SUPPLIED TEXT:
Content starts

On Wed, April 20, 2005 11:23 am, Christopher Sawtell said:
[snip]
>
> That's why the distributions offer testing, unstable, and stable levels.
> The public do the testing at the testing and unstable levels. Fedora is,
> and
> always has been, at the testing to unstable level.
[snip]
Interesting that you use debian as your yardstick... which as you probably
know is my weapon of choice. There is also an experimental distribution,
which is *still* better tested than this.

But where do you stick Ubuntu, Mandrake, SuSE/Novell, Gentoo and others on
your scale? Unlike most of the readers of this list, this is my
livelihood. I *do* run RHEL ( well White Box! ) because Oracle demand that
I do for support. However, Oracle runs just as well on Fedora Core 3, and
I can use a 2.6 kernel. Whopee - but thanks a bunch Larry. You've
subverted the whole cause of Linux by demanding that you pay for it. Or,
given your viewpoint, has he?

I think that my past is colouring my impression of what an acceptable
level of testing is - I started life developing software for medical
physics where the penalty for getting it wrong could be rather serious -
but maybe your impressions are skewed too far the other way. You still
download FC from fedora.redhat.com, so their name and reputation is still
linked to the product.

Content ends

DATA SECTION:

Content starts

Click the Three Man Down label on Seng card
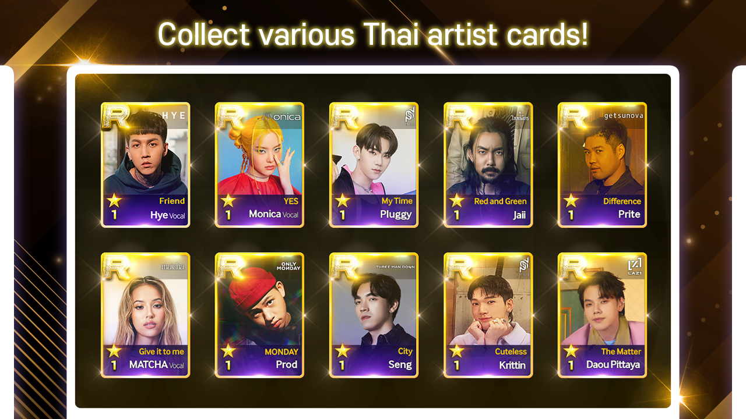This screenshot has width=746, height=419. tap(394, 267)
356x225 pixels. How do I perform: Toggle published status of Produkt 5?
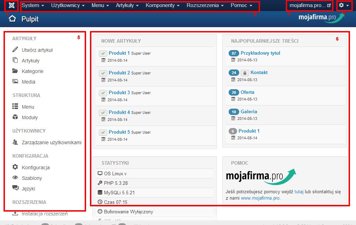[103, 132]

Content ends

QUESTIONS TO ANSWER:
1 - Set down the mailing-list post on Linux distribution testing from "But where do" up to and including "to the product.".
2 - In the mailing-list post on Linux distribution testing, what field did the writer first develop software for?

RESPONSE LIST:
1 -
But where do you stick Ubuntu, Mandrake, SuSE/Novell, Gentoo and others on
your scale? Unlike most of the readers of this list, this is my
livelihood. I *do* run RHEL ( well White Box! ) because Oracle demand that
I do for support. However, Oracle runs just as well on Fedora Core 3, and
I can use a 2.6 kernel. Whopee - but thanks a bunch Larry. You've
subverted the whole cause of Linux by demanding that you pay for it. Or,
given your viewpoint, has he?

I think that my past is colouring my impression of what an acceptable
level of testing is - I started life developing software for medical
physics where the penalty for getting it wrong could be rather serious -
but maybe your impressions are skewed too far the other way. You still
download FC from fedora.redhat.com, so their name and reputation is still
linked to the product.

2 - Medical physics.